Um sistema educativo adaptado à sociedade que queremos ser, vencendo os problemas presentes em ordem a
uma harmonia futura, comunicará modelos de vida a aspirações justas na concepção de felicidade e de bem-estar,
que não dependem apenas de factores económicos. Sentimos que uma das causas dos problemas que atravessamos
são padrões de vida, desajustados do nosso estádio de desenvolvimento e pelos quais se pautam revindicações
consideradas justas. Começa a ser um lugar comum afirmar-se que o país está ou quer viver acima das suas
possibilidades. Um pouco mais de modéstia nos objectivos desejados ajudará a construir caminhos sólidos de
progresso, assentes na objectividade daquilo de que somos capazes.

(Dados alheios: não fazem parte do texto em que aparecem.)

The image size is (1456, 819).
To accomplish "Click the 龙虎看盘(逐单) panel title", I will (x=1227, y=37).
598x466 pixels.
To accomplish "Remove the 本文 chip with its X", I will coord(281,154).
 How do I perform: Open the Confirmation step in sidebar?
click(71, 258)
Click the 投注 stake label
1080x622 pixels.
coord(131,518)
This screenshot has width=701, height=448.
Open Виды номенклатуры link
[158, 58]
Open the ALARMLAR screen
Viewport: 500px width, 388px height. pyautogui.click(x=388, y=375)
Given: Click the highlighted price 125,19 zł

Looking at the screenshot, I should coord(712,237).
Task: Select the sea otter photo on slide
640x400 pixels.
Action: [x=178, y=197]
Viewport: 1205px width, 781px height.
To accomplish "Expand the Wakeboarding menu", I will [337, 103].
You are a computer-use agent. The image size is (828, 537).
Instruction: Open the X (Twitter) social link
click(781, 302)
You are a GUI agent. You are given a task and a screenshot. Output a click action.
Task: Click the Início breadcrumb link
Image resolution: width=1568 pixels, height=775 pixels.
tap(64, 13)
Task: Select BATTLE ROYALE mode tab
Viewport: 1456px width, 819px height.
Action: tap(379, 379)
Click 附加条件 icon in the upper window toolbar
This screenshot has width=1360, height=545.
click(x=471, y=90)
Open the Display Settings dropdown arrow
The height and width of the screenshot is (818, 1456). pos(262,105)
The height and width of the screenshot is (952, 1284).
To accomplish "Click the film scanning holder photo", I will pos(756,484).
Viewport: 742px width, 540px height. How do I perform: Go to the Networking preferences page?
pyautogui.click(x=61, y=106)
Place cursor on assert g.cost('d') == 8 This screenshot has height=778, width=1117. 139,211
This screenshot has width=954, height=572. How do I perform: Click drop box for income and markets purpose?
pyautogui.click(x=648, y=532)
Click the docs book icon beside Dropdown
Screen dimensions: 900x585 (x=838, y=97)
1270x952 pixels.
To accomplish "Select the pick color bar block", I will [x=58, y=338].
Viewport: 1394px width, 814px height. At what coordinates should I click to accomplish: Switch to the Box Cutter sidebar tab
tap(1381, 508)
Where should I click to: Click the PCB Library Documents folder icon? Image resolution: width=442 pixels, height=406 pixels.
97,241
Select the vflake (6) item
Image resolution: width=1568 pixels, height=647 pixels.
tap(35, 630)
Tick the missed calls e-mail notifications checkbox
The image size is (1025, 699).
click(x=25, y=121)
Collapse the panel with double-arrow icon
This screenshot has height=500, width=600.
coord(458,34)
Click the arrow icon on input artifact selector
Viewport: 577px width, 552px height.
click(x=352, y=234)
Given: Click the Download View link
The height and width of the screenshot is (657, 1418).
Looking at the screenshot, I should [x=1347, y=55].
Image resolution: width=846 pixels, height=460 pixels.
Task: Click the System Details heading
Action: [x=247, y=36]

E a história mostra-nos que somos capazes de
muito.
6. E, finalmente, queremos deixar uma palavra de esperança. Análises catastróficas sobre o País e sobre a União
Europeia em nada ajudam a serenidade e a generosidade, essenciais para construir o futuro. Não tenhamos medo
dos momentos difíceis, pois eles constituem, tantas vezes, alicerce de um futuro melhor. Ele só pode ser o fruto
da competência e da generosidade.
Apelamos a todos os católicos para que promovam, dentro das possibilidades ao seu alcance, objectivos do bem
comum nacional e mobilizem as instituições em que se inserem para uma identificação operativa dos meios,
transparência de critérios, rigorosa aplicação na busca das soluções e permanente avaliação dos resultados. Em
particular, desafiamos as Obras sociais da Igreja para uma maior “fantasia da caridade” e para que redobrem os
seus esforços de solidariedade com os mais empobrecidos, designadamente proporcionando-lhes intervenção na
sociedade democrática que a todos cabe construir. Convocamos todos os católicos para dar realismo à esperança,
com o seu compromisso inovador, criativo, impulsionando formas de planeamento e gestão transparente,
participada, cooperante; aproveitando a oportunidade para aprendermos a viver numa cidadania mais esclarecida,
criteriosa, responsável e solidária.